» **Exercise details**:
Exactly the lines below from the one with "Westminster (449, 1844)" up to and including the one with "Duluth (284, 1893)" make up the answer, with nothing else added.

# # # # # # #

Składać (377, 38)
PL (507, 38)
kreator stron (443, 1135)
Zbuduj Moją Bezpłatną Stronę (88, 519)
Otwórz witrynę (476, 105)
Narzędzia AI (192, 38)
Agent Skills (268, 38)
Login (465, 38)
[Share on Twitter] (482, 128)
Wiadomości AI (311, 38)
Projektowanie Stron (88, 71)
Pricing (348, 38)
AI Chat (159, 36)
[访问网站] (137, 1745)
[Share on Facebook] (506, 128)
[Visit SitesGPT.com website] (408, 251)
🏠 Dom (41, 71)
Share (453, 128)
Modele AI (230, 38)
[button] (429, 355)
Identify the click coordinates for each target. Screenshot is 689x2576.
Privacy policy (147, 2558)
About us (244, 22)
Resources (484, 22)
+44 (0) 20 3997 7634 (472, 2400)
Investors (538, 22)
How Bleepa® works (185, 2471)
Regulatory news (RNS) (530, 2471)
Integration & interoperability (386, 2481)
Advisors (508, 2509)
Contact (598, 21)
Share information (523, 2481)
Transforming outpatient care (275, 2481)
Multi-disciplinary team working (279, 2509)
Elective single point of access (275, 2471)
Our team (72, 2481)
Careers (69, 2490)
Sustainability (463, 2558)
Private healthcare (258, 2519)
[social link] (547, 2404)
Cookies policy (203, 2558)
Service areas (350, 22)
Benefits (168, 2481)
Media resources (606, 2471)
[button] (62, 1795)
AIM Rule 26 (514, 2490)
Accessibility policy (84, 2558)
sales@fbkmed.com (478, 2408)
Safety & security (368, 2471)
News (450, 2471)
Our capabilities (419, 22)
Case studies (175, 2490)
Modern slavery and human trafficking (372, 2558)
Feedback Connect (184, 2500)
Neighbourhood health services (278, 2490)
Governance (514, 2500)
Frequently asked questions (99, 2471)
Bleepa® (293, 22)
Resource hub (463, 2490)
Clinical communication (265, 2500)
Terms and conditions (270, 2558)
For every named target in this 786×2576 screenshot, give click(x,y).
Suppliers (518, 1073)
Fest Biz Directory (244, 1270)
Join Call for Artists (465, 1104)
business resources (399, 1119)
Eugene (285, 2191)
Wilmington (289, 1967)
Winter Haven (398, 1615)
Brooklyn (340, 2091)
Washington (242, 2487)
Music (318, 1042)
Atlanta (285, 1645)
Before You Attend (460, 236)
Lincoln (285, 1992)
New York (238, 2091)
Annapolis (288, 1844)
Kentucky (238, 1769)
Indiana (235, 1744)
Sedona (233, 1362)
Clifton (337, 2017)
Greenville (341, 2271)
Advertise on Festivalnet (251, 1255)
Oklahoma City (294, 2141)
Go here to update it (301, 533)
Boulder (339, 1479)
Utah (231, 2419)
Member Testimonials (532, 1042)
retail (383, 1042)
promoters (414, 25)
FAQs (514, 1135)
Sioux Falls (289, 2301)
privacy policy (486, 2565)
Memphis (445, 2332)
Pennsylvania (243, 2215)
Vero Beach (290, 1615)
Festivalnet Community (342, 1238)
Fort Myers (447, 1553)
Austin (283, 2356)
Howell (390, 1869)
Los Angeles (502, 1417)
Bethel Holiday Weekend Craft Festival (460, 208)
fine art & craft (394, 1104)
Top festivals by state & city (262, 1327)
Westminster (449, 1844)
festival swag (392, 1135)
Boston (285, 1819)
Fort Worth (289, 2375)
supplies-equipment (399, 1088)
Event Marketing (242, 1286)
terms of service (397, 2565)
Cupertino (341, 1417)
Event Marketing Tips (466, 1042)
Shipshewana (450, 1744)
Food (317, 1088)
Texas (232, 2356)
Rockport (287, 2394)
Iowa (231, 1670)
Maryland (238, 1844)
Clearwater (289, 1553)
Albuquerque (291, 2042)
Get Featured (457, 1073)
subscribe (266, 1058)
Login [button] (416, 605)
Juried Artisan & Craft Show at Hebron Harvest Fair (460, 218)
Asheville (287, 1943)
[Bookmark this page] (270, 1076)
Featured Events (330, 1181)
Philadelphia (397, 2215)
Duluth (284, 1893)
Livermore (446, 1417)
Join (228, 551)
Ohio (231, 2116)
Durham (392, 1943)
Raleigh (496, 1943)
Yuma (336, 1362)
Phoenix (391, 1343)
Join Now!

# # # # # # #

» **Solution below**:
Westminster (449, 1844)
festival swag (392, 1135)
Boston (285, 1819)
Fort Worth (289, 2375)
supplies-equipment (399, 1088)
Event Marketing (242, 1286)
terms of service (397, 2565)
Cupertino (341, 1417)
Event Marketing Tips (466, 1042)
Shipshewana (450, 1744)
Food (317, 1088)
Texas (232, 2356)
Rockport (287, 2394)
Iowa (231, 1670)
Maryland (238, 1844)
Clearwater (289, 1553)
Albuquerque (291, 2042)
Get Featured (457, 1073)
subscribe (266, 1058)
Login [button] (416, 605)
Juried Artisan & Craft Show at Hebron Harvest Fair (460, 218)
Asheville (287, 1943)
[Bookmark this page] (270, 1076)
Featured Events (330, 1181)
Philadelphia (397, 2215)
Duluth (284, 1893)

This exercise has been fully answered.